Stored data entries:
============

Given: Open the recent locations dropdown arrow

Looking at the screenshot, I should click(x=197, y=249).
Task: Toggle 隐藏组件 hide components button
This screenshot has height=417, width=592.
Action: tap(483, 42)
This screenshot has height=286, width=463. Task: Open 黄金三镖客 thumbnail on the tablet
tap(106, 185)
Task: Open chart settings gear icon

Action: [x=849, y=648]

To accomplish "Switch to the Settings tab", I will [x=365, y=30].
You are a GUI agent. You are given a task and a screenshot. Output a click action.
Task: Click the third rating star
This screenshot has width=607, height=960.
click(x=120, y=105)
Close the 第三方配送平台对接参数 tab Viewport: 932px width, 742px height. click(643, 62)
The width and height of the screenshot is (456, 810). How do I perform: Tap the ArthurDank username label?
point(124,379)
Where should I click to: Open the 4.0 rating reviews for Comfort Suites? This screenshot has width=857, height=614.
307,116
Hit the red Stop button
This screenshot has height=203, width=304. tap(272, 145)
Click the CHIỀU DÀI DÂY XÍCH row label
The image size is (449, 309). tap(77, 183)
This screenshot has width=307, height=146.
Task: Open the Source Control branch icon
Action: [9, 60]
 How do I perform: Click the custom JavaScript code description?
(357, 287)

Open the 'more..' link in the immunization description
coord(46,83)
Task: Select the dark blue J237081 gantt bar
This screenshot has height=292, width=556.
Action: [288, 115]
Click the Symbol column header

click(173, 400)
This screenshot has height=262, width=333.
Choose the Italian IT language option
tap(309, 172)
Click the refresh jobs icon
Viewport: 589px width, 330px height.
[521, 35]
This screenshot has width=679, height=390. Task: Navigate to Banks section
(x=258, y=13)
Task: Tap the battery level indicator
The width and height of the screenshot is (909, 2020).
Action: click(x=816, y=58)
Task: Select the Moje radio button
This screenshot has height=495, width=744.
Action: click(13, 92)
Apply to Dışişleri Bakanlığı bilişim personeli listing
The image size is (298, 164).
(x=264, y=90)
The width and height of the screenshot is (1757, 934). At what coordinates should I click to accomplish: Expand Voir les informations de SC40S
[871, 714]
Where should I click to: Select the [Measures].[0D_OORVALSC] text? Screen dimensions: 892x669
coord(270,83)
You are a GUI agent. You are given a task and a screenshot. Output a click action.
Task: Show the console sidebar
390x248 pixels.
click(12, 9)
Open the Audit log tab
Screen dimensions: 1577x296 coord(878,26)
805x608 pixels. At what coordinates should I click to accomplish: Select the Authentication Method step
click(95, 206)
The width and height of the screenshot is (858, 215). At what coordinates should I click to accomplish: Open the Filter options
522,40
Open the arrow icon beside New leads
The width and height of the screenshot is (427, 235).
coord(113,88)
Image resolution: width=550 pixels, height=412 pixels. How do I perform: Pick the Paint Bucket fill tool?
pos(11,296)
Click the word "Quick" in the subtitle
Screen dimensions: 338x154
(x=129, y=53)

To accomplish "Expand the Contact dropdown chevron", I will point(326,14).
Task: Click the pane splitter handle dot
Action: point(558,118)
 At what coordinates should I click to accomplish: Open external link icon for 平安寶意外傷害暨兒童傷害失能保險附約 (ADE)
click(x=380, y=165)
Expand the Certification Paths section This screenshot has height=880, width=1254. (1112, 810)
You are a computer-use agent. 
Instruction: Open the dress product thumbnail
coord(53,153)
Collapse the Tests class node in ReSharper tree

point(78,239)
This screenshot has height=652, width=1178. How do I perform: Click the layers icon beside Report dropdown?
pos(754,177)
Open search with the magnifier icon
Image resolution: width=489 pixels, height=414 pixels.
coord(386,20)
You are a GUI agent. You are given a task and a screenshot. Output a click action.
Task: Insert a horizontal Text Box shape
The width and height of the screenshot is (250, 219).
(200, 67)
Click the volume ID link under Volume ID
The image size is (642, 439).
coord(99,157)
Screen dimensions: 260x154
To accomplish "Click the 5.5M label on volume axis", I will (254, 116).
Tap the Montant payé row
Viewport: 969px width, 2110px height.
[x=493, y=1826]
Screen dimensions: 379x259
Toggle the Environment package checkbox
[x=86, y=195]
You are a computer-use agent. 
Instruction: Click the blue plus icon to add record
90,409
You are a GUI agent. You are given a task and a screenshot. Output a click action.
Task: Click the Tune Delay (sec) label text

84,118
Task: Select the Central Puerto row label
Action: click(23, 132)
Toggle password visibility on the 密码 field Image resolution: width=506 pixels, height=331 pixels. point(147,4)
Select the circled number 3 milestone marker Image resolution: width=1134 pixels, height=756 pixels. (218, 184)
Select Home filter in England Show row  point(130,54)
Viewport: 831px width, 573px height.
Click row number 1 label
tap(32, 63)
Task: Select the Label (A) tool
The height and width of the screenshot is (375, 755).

============

**Required action:**
Word for word, transcribe each record.

**Task output:**
Given: Open the recent locations dropdown arrow

Looking at the screenshot, I should click(x=197, y=249).
Task: Toggle 隐藏组件 hide components button
This screenshot has height=417, width=592.
Action: tap(483, 42)
This screenshot has height=286, width=463. Task: Open 黄金三镖客 thumbnail on the tablet
tap(106, 185)
Task: Open chart settings gear icon

Action: [x=849, y=648]

To accomplish "Switch to the Settings tab", I will [x=365, y=30].
You are a GUI agent. You are given a task and a screenshot. Output a click action.
Task: Click the third rating star
This screenshot has width=607, height=960.
click(x=120, y=105)
Close the 第三方配送平台对接参数 tab Viewport: 932px width, 742px height. click(643, 62)
The width and height of the screenshot is (456, 810). How do I perform: Tap the ArthurDank username label?
point(124,379)
Where should I click to: Open the 4.0 rating reviews for Comfort Suites? This screenshot has width=857, height=614.
307,116
Hit the red Stop button
This screenshot has height=203, width=304. tap(272, 145)
Click the CHIỀU DÀI DÂY XÍCH row label
The image size is (449, 309). tap(77, 183)
This screenshot has width=307, height=146.
Task: Open the Source Control branch icon
Action: [9, 60]
 How do I perform: Click the custom JavaScript code description?
(357, 287)

Open the 'more..' link in the immunization description
coord(46,83)
Task: Select the dark blue J237081 gantt bar
This screenshot has height=292, width=556.
Action: [288, 115]
Click the Symbol column header

click(173, 400)
This screenshot has height=262, width=333.
Choose the Italian IT language option
tap(309, 172)
Click the refresh jobs icon
Viewport: 589px width, 330px height.
[521, 35]
This screenshot has width=679, height=390. Task: Navigate to Banks section
(x=258, y=13)
Task: Tap the battery level indicator
The width and height of the screenshot is (909, 2020).
Action: click(x=816, y=58)
Task: Select the Moje radio button
This screenshot has height=495, width=744.
Action: click(13, 92)
Apply to Dışişleri Bakanlığı bilişim personeli listing
The image size is (298, 164).
(x=264, y=90)
The width and height of the screenshot is (1757, 934). At what coordinates should I click to accomplish: Expand Voir les informations de SC40S
[871, 714]
Where should I click to: Select the [Measures].[0D_OORVALSC] text? Screen dimensions: 892x669
coord(270,83)
You are a GUI agent. You are given a task and a screenshot. Output a click action.
Task: Show the console sidebar
390x248 pixels.
click(12, 9)
Open the Audit log tab
Screen dimensions: 1577x296 coord(878,26)
805x608 pixels. At what coordinates should I click to accomplish: Select the Authentication Method step
click(95, 206)
The width and height of the screenshot is (858, 215). At what coordinates should I click to accomplish: Open the Filter options
522,40
Open the arrow icon beside New leads
The width and height of the screenshot is (427, 235).
coord(113,88)
Image resolution: width=550 pixels, height=412 pixels. How do I perform: Pick the Paint Bucket fill tool?
pos(11,296)
Click the word "Quick" in the subtitle
Screen dimensions: 338x154
(x=129, y=53)

To accomplish "Expand the Contact dropdown chevron", I will point(326,14).
Task: Click the pane splitter handle dot
Action: point(558,118)
 At what coordinates should I click to accomplish: Open external link icon for 平安寶意外傷害暨兒童傷害失能保險附約 (ADE)
click(x=380, y=165)
Expand the Certification Paths section This screenshot has height=880, width=1254. (1112, 810)
You are a computer-use agent. 
Instruction: Open the dress product thumbnail
coord(53,153)
Collapse the Tests class node in ReSharper tree

point(78,239)
This screenshot has height=652, width=1178. How do I perform: Click the layers icon beside Report dropdown?
pos(754,177)
Open search with the magnifier icon
Image resolution: width=489 pixels, height=414 pixels.
coord(386,20)
You are a GUI agent. You are given a task and a screenshot. Output a click action.
Task: Insert a horizontal Text Box shape
The width and height of the screenshot is (250, 219).
(200, 67)
Click the volume ID link under Volume ID
The image size is (642, 439).
coord(99,157)
Screen dimensions: 260x154
To accomplish "Click the 5.5M label on volume axis", I will (254, 116).
Tap the Montant payé row
Viewport: 969px width, 2110px height.
[x=493, y=1826]
Screen dimensions: 379x259
Toggle the Environment package checkbox
[x=86, y=195]
You are a computer-use agent. 
Instruction: Click the blue plus icon to add record
90,409
You are a GUI agent. You are given a task and a screenshot. Output a click action.
Task: Click the Tune Delay (sec) label text

84,118
Task: Select the Central Puerto row label
Action: click(23, 132)
Toggle password visibility on the 密码 field Image resolution: width=506 pixels, height=331 pixels. point(147,4)
Select the circled number 3 milestone marker Image resolution: width=1134 pixels, height=756 pixels. (218, 184)
Select Home filter in England Show row  point(130,54)
Viewport: 831px width, 573px height.
Click row number 1 label
tap(32, 63)
Task: Select the Label (A) tool
The height and width of the screenshot is (375, 755).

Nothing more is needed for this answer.